Frankie I always like it when someone sticks up for men, but I'm not sure that we're even more often the victims of "night out" violence - and it is a lot easier to avoid than the the kind in the house.
But usually in fiction the violence against women is just an excuse for a male hero to show up.
After Stieg Larson, the new twist is for women to become their own avengers after they've been savaged, because waiting around for a male hero to appear can take a pretty long time.
Now if only more of us were autistic savant motorcycle daredevils, this plan might make some sense.
Crime statistics are different everywhere but I know in England men are more likely to suffer what they call stranger violence. There's a young football player called Stuart Holden from America who plays for Bolton and he was attacked outside a bar in Newcastle, probably just for having an accent, prevented him from playing for years I think. Just a young lad. That's what I would call the classic example of what men have to deal with.
(I'm still sticking up for men- This mood will know doubt change)
Good for you, Frankie. I don't think it really contradicts the point, though, unless he was attacked by a roving band of wild women.
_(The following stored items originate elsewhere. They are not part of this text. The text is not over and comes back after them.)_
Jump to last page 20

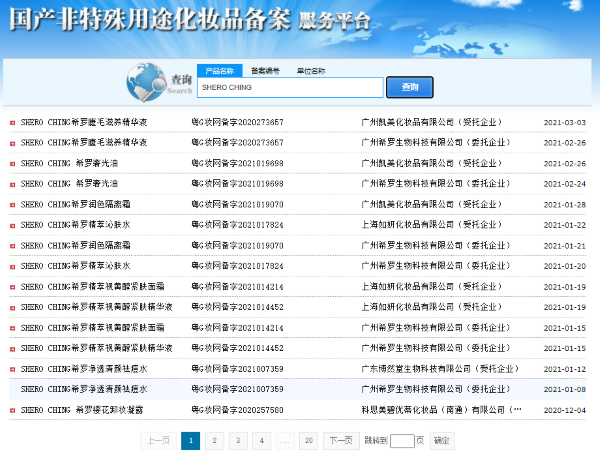308,440
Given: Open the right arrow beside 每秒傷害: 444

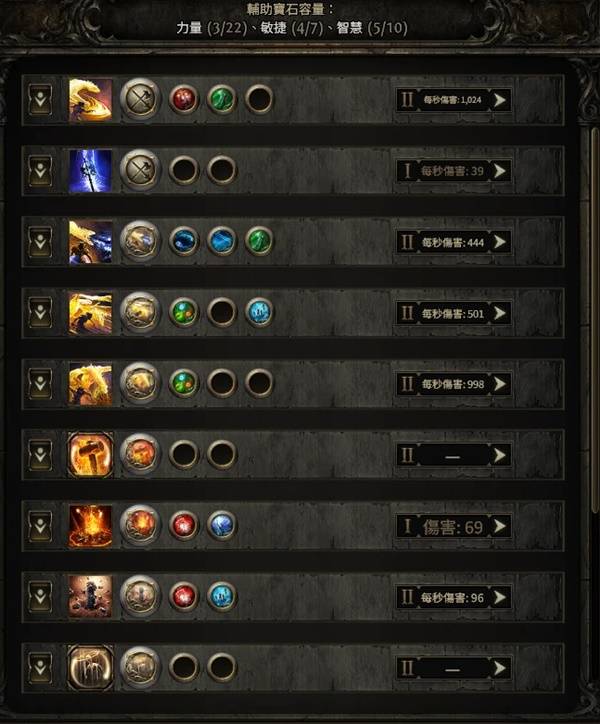Looking at the screenshot, I should pyautogui.click(x=499, y=242).
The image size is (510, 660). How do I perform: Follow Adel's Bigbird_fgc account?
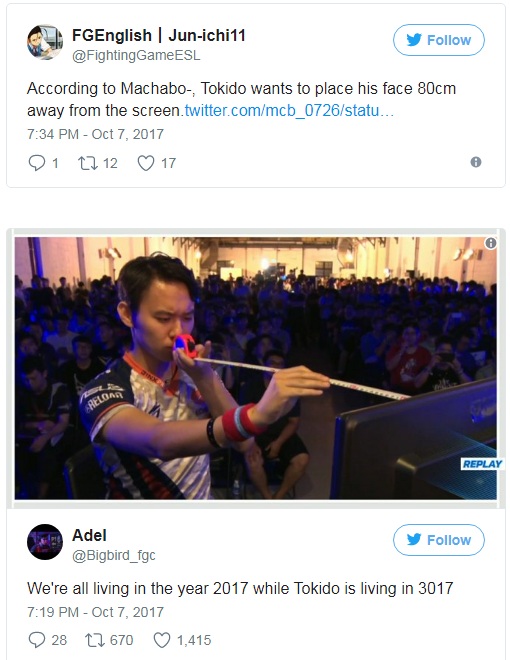coord(438,540)
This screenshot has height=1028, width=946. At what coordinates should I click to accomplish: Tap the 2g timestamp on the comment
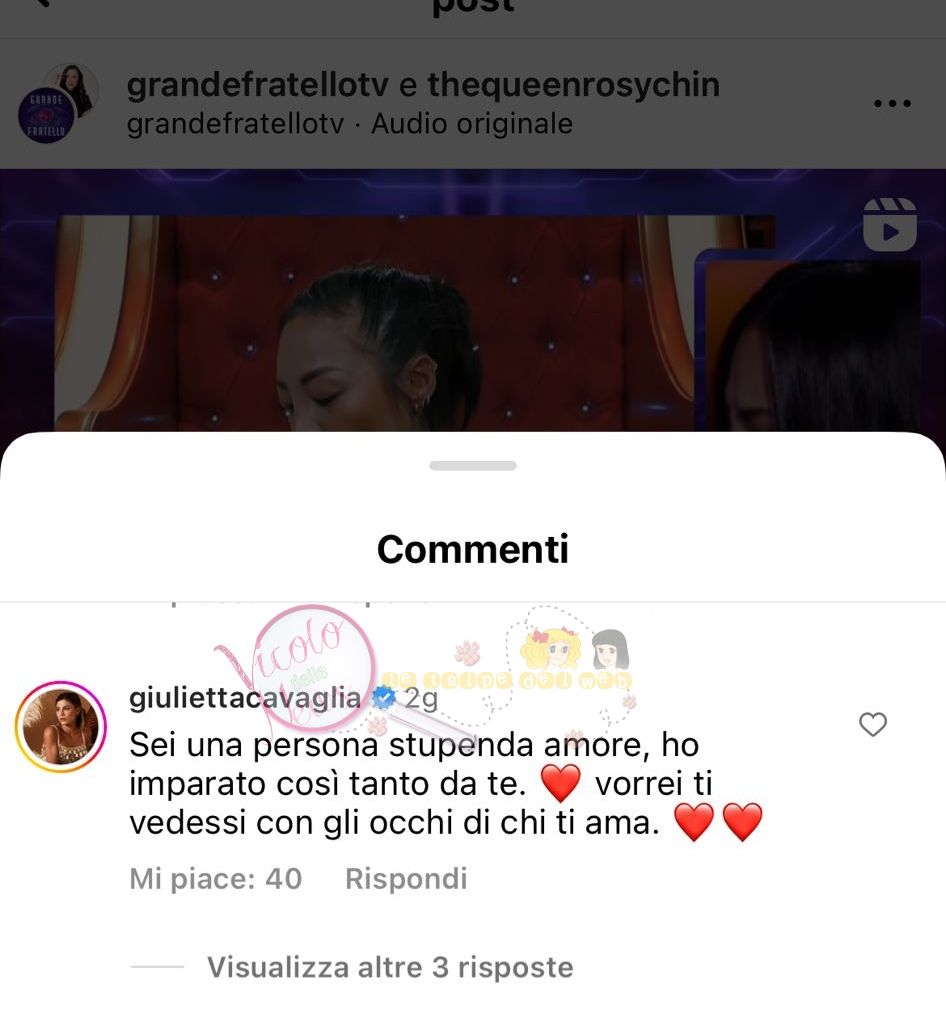pyautogui.click(x=421, y=699)
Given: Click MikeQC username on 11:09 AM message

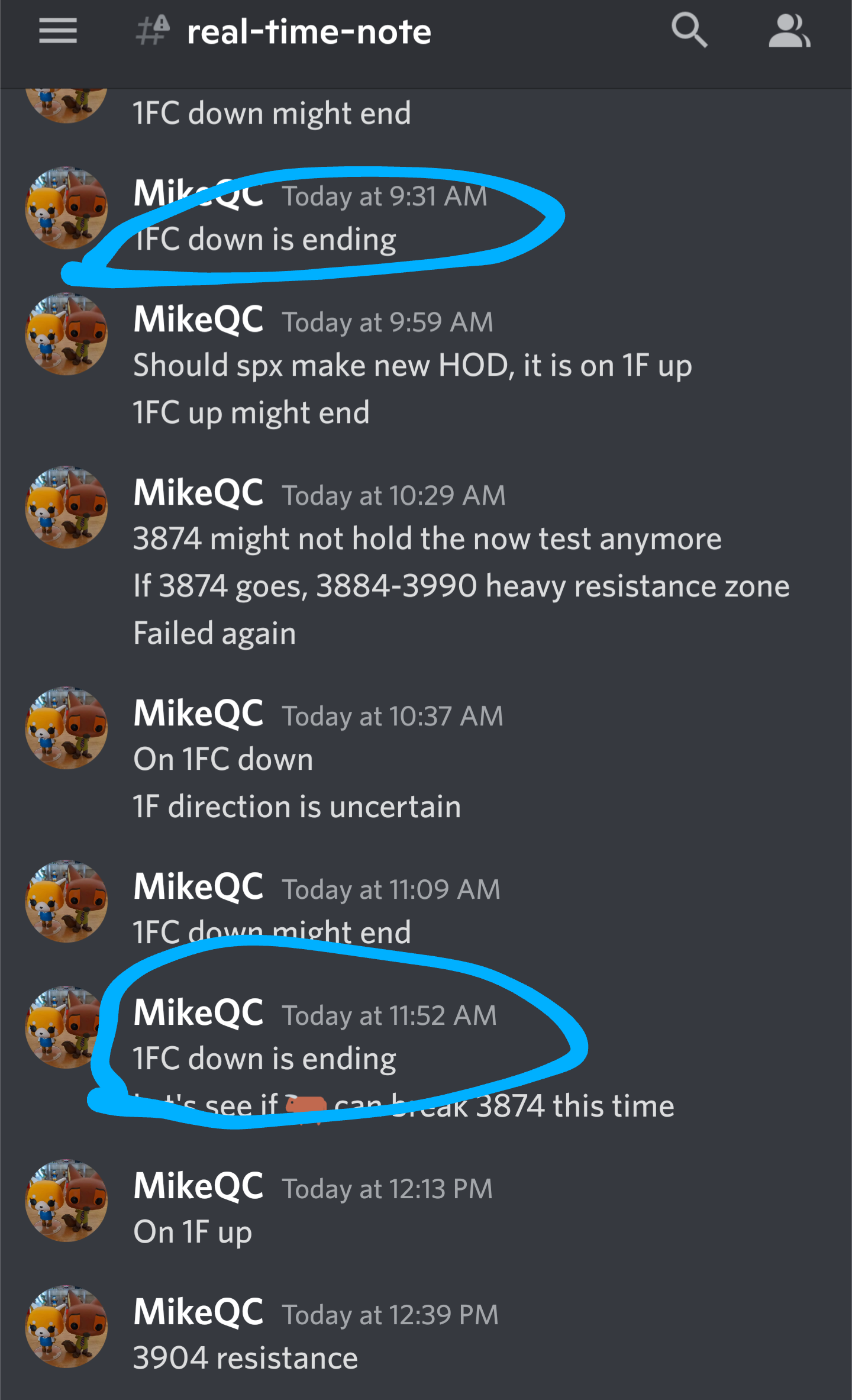Looking at the screenshot, I should point(198,887).
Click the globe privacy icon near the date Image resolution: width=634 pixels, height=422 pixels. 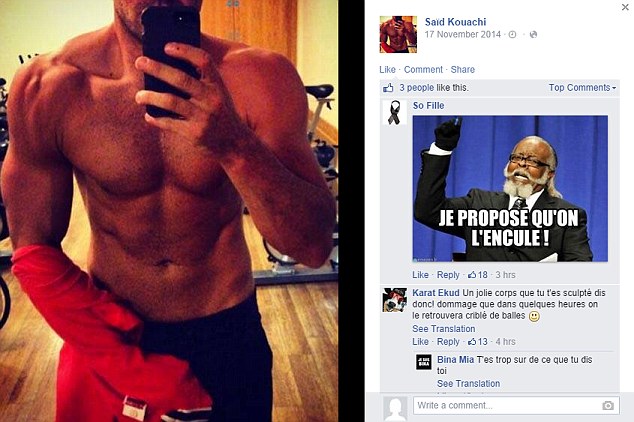[533, 35]
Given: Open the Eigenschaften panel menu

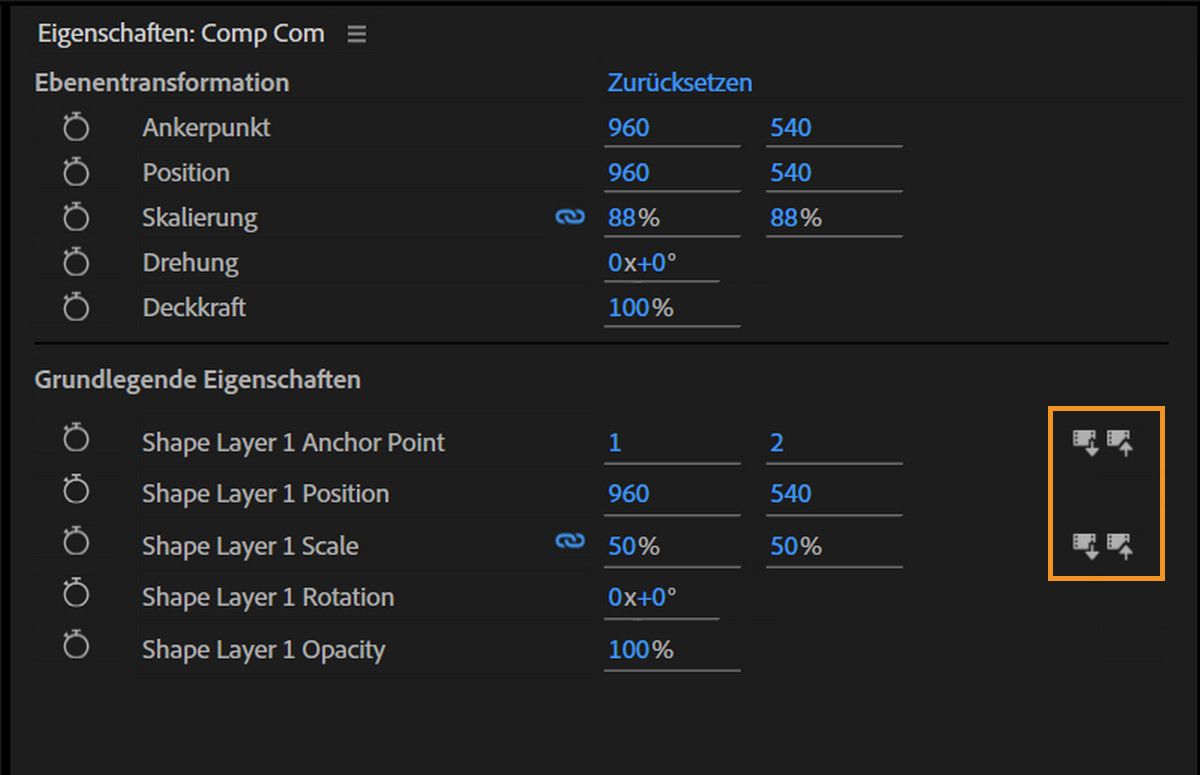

Of course, women's shameful role in this kind of thing is sometimes to egg men on.
Bright Wind
I think that was a Frank Sinatra movie.
John
The Lovely Bones is my current bete noir. I really cant stand that book and now that I'm back in the US and perusing second hand shops etc. I see it everywhere.
Frankie
My guess is that this happened on a Friday night. Friday/Saturday night anywhere in the UK is a dangerous time to be out and about for men and women.
Seana
Yup seen it happen. Not too long ago either.
I haven't read Lovely Bones, but I do know that the situation is slightly different in that the author, if exploiting anything, was exploiting her own experience.
I can't say that I've actually met her, but I have been in the same room with her, and quite recently. My sense is that the impact was real.
Seana
She wrote the book from Heaven? Well that does sound intriguing.
Well, you must know by now that that's where I am.
Otherwise it's just poetic license. Kind of like Ghosts of Belfast.
More men are killed in street violence, true.
But women are beaten and killed in domestic violence every single day, and children, usually young teenage girls.
I can't watch certain tv channels because this is shown--the news, I mean. And, then there are the tv shows.
And, I cannot stand "The Lovely Bones." Tried to read it, as a friend loaned it to me. Made it through three pages before I threw it across the room. Ugh!
Unfortunately, i didn't follow my own instincts, and saw the movie on dvd. Aside from the heaven-as-location-of-main character issue, there is the horrendous violence implied on-screen to that character, and later on, the history of other violence done to prior victims comes out. Too horrendous to watch.
And the idiotic law enforcers can't get the perpetrator. One yells at the movie, "search the house, search the basement, keep looking, keep investigating."
But he gets away with years of history of killing young women and children. Only fate deals him a fatal blow, not the justice he deserved.
And for all fathers out there, the father of the victim was prevented by an absurd act from taking action.
Don't know why this gruesome, ridiculous book was made into a movie. A great cast, though, and too bad--such good actors.
And, it's good you don't read or see "The Lovely Bones," because a main message of the movie is for a father to "rise above the murder of his daughter," and not to act on anger against the perpetrator, but to accept what happened (and that the perpetrator isn't brought to justice) and to see his spiritual side and accept all of it.
No father would act like this or accept this situation.
Was this movie aggravating? Let me count the ways.